Onder de reikwijdte van de garantiestelling vallen derhalve niet alleen alle orders en leveringen met betrekking tot het project [woonplaats] maar tevens met betrekking tot de overige projecten van [gedaagde] Wegenbouw waarop zij [eiseres] heeft ingezet, waarbij de omvang niet is beperkt.

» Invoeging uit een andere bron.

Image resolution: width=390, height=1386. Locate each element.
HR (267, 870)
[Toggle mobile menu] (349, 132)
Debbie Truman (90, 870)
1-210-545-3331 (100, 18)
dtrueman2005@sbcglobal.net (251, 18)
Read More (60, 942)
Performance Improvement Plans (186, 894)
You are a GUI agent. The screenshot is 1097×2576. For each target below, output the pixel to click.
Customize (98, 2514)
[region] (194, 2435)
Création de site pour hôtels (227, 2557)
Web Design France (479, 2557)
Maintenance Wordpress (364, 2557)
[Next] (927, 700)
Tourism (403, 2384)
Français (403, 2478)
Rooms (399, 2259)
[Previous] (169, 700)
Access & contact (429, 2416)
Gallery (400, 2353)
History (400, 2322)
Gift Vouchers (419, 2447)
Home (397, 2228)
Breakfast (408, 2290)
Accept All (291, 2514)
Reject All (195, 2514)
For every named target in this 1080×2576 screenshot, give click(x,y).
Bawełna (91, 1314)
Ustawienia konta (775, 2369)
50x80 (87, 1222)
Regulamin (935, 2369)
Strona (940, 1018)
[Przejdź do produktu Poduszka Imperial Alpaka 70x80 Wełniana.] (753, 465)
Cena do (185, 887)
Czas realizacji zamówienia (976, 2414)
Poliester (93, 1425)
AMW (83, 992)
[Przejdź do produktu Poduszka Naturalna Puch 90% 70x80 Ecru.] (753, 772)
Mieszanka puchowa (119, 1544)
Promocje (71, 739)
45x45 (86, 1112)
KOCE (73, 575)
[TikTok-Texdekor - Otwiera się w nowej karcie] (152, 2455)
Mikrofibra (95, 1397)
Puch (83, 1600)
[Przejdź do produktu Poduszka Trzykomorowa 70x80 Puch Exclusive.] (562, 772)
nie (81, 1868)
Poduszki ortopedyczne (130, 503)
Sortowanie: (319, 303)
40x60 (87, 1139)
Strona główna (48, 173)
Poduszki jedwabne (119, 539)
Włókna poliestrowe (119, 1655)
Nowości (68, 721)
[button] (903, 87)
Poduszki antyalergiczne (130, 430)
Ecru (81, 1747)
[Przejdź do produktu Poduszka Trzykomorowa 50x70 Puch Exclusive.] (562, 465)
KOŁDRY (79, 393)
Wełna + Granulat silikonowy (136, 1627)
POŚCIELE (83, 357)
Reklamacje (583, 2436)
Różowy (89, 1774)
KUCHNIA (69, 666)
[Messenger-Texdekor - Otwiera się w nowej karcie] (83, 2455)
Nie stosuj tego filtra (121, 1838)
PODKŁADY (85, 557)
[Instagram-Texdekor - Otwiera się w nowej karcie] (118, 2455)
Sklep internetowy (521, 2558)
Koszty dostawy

4.7. Wat betreft de reikwijdte van de garantiestelling heeft [gedaagde] Beheer voorts betoogd dat de garantiestelling op grond van artikel 7:851, tweede lid, Burgerlijk Wetboek (BW) is gemaximeerd tot het project [woonplaats], omdat verbintenissen uit toekomstige projecten onvoldoende bepaalbaar zouden zijn. Dit betoog faalt. Weliswaar kwalificeert de garantiestelling als borgtocht in de zin van artikel 7:850, eerste lid, BW en wel deels voor toekomstige verbintenissen van [gedaagde] Wegenbouw, maar deze verbintenissen hoefden, anders dan [gedaagde] Beheer kennelijk meent, niet ten tijde van de garantiestelling voldoende bepaalbaar te zijn, maar eerst op het tijdstip dat het verhaal op haar als borg werd geëffectueerd. Dat de verbintenissen op dat moment onvoldoende bepaalbaar waren, heeft [gedaagde] Beheer niet gesteld, zodat daaraan voorbij wordt gegaan.
Einde garantiestelling
4.8. [gedaagde] Beheer heeft voorts betoogd dat de garantiestelling ten tijde van de aandelenoverdracht op 12 maart 2010 reeds was uitgewerkt, omdat [gedaagde] Wegenbouw op dat moment over voldoende kredietwaardigheid beschikte. Ook dit betoog faalt. De garantiestelling is immers voor onbepaalde tijd aangegaan met (enkel) als ontbindende voorwaarde “dat er weer een voldoende kredietlimiet is bij Graydon Nederland B.V.”. Tussen de partijen staat vast dat er geen rapport voorhanden is van Graydon Nederland B.V. (hierna: Graydon) waarin de kredietlimiet van [gedaagde] Wegenbouw voldoende is beoordeeld, zodat de ontbindende voorwaarde niet is ingetreden en de garantiestelling niet is geëindigd.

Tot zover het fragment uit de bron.